# Pretty cool attention to detail for car graphic



## Firewired (Apr 9, 2016)

OK. Can anyone confirm this is not my imagination and really is attention to detail? I would swear this was not on the graphic previously for as short as I have had 16.2. I took delivery of my car (P3D Silver with white interior) in September and stopped by today to have the spoiler installed. When I got back into the car, it now looks like the car's image also has the spoiler on it. 

Thanks.


----------



## GDN (Oct 30, 2017)

They like the details. I can't confirm the spoiler, but would agree it looks like it is there. This would be similar to wheels, they always make the graphics match the wheel options you have chosen. They can't determine if you have the aero covers on, but pretty much everything else.


----------



## JasonF (Oct 26, 2018)

I have heard that the service center can change the configuration of the car previews depending on the options you have installed.


----------



## Firewired (Apr 9, 2016)

Can anyone without a spoiler confirm that line is not on their graphic? I can’t be sure it wasn’t there before.


----------



## DvdRbrts (Feb 28, 2019)

No spoiler installed, no line on avatar.


----------



## Frully (Aug 30, 2018)

What I'd like to know is if I wrap my car a different colour, will they change the avatar for me?


----------



## Rick Steinwand (May 19, 2018)

I'd like to replace the aero wheels on my M3.


----------



## SoCal Cal (Aug 24, 2017)

Frully said:


> What I'd like to know is if I wrap my car a different colour, will they change the avatar for me?

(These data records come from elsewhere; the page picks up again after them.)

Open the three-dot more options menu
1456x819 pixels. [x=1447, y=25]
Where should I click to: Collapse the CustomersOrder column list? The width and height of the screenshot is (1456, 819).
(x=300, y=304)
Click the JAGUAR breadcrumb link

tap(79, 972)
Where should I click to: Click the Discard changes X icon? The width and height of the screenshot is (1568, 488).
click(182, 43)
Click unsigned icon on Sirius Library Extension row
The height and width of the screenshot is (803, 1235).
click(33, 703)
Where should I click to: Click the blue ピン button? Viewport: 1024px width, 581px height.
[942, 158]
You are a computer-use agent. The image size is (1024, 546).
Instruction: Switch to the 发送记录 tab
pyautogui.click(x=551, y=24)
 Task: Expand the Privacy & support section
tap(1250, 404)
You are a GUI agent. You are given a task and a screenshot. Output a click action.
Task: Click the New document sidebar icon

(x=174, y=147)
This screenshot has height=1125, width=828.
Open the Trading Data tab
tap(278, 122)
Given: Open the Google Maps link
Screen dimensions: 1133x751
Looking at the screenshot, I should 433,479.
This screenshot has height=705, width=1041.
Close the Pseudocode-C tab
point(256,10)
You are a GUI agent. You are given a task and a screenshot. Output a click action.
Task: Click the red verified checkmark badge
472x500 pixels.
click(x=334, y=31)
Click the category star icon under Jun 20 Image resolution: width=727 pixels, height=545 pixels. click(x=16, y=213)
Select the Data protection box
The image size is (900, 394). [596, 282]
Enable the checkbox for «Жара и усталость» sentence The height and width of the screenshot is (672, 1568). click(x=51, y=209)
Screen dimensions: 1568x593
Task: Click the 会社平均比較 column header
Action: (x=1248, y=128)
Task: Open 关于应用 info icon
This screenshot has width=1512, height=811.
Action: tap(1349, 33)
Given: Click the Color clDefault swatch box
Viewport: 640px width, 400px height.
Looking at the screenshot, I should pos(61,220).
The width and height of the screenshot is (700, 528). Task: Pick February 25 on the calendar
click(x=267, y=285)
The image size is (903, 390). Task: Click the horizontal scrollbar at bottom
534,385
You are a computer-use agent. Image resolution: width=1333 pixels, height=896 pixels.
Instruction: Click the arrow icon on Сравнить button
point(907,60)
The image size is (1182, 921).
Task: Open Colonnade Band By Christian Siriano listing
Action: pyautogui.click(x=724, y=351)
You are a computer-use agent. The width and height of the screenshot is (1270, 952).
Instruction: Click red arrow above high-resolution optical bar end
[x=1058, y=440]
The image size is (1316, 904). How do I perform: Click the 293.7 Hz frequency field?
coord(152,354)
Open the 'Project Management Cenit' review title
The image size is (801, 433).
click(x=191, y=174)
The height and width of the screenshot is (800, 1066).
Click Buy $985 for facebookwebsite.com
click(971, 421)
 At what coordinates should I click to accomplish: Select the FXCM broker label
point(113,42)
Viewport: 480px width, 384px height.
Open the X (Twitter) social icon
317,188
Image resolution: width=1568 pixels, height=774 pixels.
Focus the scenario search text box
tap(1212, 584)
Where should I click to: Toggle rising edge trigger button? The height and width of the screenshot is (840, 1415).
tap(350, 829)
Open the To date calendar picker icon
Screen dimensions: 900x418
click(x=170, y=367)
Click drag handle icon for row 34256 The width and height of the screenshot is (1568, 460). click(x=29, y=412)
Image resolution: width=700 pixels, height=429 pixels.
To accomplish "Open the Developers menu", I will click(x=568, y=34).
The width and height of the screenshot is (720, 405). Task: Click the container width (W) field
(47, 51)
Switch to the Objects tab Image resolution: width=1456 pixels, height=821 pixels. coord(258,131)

I plastidipped my black to white and they changed my avatar at my request. I emailed them a photo of it. The phone app and car avatars are white, but the tesla account online is still black.


----------



## Frully (Aug 30, 2018)

SoCal Cal said:


> I plastidipped my black to white and they changed my avatar at my request. I emailed them a photo of it. The phone app and car avatars are white, but the tesla account online is still black.


That is amazing to hear!


----------